明日が夜勤。
布団に入った。
眠ろうとした。
でも「また夜勤だ」と思った瞬間、
心臓がバクバクし始めた。
急変対応の場面が浮かぶ。
過去のインシデントを思い出す。
怖い先輩との夜勤が頭をよぎる。
深呼吸しても落ち着かない。
まだ病院へ行っていないのに、
体がもう苦しい。
「おかしいのかな、自分だけ」
「こんなに動悸がするのって、弱すぎる?」
「みんなは普通に行けてるのに」
そう思いながら、スマホを開いた。
この記事はそんな夜のあなたへ向けて書いています。
動悸を止める方法を教える記事じゃない。
転職しろと言う記事でもない。
「夜勤前に心臓がバクバクする自分は、
おかしくない」
まずそれだけ、伝えたい。
看護師の夜勤前に動悸がするのはあなただけではありません
「また夜勤だ」と思った瞬間に心臓がバクバクする
夜勤当日じゃなくていい。
勤務表を見た瞬間。
「次の夜勤まであと2日」とわかった瞬間。
「また夜勤だ」と頭をよぎった瞬間。
それだけで心臓が反応してしまう看護師がいる。
まだ何も起きていない。
病院にも着いていない。
それなのに体はもう夜勤モードで緊張している。
それは気持ちが弱いんじゃなくて、
夜勤への緊張や不安が、動悸に影響している可能性もあります。
「また夜勤だ」と思っただけで胸が苦しくなり、不安が頭から離れない人は、こちらの記事も参考になります。

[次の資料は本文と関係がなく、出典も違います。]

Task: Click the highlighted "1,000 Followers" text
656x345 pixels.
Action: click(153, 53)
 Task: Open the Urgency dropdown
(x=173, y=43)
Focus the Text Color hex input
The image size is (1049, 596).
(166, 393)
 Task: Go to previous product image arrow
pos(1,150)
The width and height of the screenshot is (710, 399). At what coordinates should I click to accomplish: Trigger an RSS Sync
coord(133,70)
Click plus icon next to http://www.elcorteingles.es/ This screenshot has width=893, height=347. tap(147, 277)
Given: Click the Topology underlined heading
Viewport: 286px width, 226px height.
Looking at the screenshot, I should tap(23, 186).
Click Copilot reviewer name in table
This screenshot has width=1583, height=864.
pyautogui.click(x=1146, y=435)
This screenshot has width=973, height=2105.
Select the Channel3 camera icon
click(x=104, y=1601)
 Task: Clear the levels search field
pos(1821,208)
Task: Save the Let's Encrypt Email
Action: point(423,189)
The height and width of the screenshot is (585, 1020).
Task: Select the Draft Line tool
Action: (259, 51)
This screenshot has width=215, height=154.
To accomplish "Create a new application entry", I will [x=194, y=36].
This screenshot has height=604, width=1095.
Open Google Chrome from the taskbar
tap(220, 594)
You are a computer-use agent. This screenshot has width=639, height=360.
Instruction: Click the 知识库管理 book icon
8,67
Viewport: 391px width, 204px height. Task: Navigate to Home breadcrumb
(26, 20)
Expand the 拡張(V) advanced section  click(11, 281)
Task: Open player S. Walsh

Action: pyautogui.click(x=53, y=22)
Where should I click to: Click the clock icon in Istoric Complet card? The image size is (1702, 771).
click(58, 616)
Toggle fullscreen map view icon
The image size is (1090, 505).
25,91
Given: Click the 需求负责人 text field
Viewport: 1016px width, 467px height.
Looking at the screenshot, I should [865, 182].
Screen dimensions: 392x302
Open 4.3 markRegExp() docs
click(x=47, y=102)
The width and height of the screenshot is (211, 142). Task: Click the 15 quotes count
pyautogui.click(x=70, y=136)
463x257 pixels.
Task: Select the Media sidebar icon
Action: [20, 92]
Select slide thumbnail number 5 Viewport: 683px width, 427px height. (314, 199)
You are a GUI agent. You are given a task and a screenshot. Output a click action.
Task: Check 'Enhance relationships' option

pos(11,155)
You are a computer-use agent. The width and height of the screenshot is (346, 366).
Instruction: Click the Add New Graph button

→ 看護師の夜勤前に不安になるのは甘えじゃない…「また夜勤だ」と思うだけで苦しくなるなら限界のサインかもしれません
夜勤前になると、動悸が気になって眠れなくなる人もいます
動悸がして眠れない。
眠ろうとすればするほど、
夜勤中の場面が頭に流れてくる。
そうやって夜を過ごして、
眠れないまま朝を迎えて、
そのまま夜勤へ行く。
動悸が気になって眠れず、「寝なきゃ」と焦るほど目が冴えてしまう人は、こちらの記事も参考になります。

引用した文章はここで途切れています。